Cinematographer Halyna Hutchins was killed and director Joel Souza wounded after the actor Alec Baldwin fired a prop gun on the set of the movie “Rust” on Thursday. But there was a third victim in the incident: Baldwin himself. How does a person who has caused a death or injury come to grips with what they did, however inadvertently? How do they cope with the horror, guilt, shame and overwhelming pain they feel? How do they handle their own trauma?
From a psychological perspective, understanding the role of guilt, responsibility and reparation can help such an individual process the experience in the healthiest possible way. Recognizing these differences can also help the family and loved ones of the person who died.
Psychological guilt is the feeling we have when we blame ourselves for having violated our own values or standards.
To start with, it’s important to recognize that someone who was involved in the accidental death of another person has experienced a trauma themselves. Ghislaine Boulanger, an authority on trauma that occurs in adulthood, writes in her book “Wounded by Reality” that traumatic experiences can shatter an individual’s sense of who they are and destroy their sense of safety in the world.
The experience can raise life-altering questions about who they are and how they became this person.
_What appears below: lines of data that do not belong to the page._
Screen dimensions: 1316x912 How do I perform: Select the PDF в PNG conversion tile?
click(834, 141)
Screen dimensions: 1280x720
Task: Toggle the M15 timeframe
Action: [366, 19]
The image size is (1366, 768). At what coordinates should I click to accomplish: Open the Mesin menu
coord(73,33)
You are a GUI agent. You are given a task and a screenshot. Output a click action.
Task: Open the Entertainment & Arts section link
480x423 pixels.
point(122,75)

A case in which someone fires a gun they thought was loaded with blanks that results in a death could also annihilate their trust in others and the world around them. Like other trauma survivors, such a person may believe that they will never feel safe again. Others might ask — and they might start wondering themselves — if they somehow, in some way, meant to do it.
Thus, the trauma can also disrupt their overall sense of being a good person. Guilt can actually be a way of restoring that sense of equilibrium. It’s as though they are saying to themselves: “I am a good person, because I feel so awful about what I have done.”
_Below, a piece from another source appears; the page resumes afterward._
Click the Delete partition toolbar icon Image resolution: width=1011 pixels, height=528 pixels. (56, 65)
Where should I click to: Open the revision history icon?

But guilt alone can become destructive, and it can add to the social and psychological isolation that trauma can create if left to fester. Psychoanalyst Stephen Mitchell writes that guilt is a feeling that demands compensation, either from oneself or from another, in order to be relieved. One could say, in other words, that guilt is tied to blame. It’s human nature to want to find someone who is at fault, whether that someone is the perpetrator, the victim or, in the “Rust” case, someone who took the actions that led to a gun with live ammunition being on set.
According to Steven Stosny, who writes for Psychology Today, psychological guilt is the feeling we have when we blame ourselves for having violated our own values or standards. Thoughts like, “Somehow it was my fault. I could have prevented it,” remind us of those values. Remaining guilt-ridden, which is sometimes our psyche’s attempt to make sure nothing like this will ever happen again, also makes us feel like we are upholding our own standards.
Legal conviction and punishment are society’s way of helping families and loved ones feel compensated, at least to some degree, for the harm caused to the victim of a crime. But in an unintentional killing or injury, there often is no legal compensation — and that can leave not only the victim’s family at loose ends, but also the perpetrator. If a person isn’t considered guilty by law, what do they do about their own feelings of culpability? And when there is trauma, they may not be free of guilt even if they are punished, put in jail and serve their sentence.
Instead, feelings of guilt can be mediated by accepting responsibility for their action while recognizing it wasn’t purposeful. For instance, they acknowledge that they pulled the trigger -- but they also recognize that they didn’t do it intentionally or know it was loaded with live bullets, so they can let go of the belief that they could have prevented it from happening. Knowing that the harm they caused was not in their control diminishes the need for guilt and lifelong self-punishment.
Beyond that, those involved in accidental killings are also helped by finding some way to make reparation. Even doing so indirectly — for instance, volunteering to help others who have suffered a similar loss or joining an organization that advocates for gun control — can restore a feeling that they are living up to their own values.
Knowing that the harm they caused was not in their control diminishes the need for guilt and lifelong self-punishment.
When there is trauma, however, guilt frequently does not respond to these actions, and it may be impossible to manage the feelings on their own. Trauma specialists like Boulanger say that finding someone, often a professional, with whom they feel safe speaking about the experience and who can bear witness to their memories and the painful, confusing and frightening emotions that accompany them, can help make those feelings more manageable. Eventually, that can help a person restore a sense of trust in themselves and in the world.
While guilt can demand punishment, taking responsibility makes space for the pain and sadness and horror to be integrated into the vast complexity of emotions that are part of life. Making reparation can reconnect them to their own values and to other people, so that they can manage the echo of the trauma, forgive themselves, remain true to their values and reconnect to the world.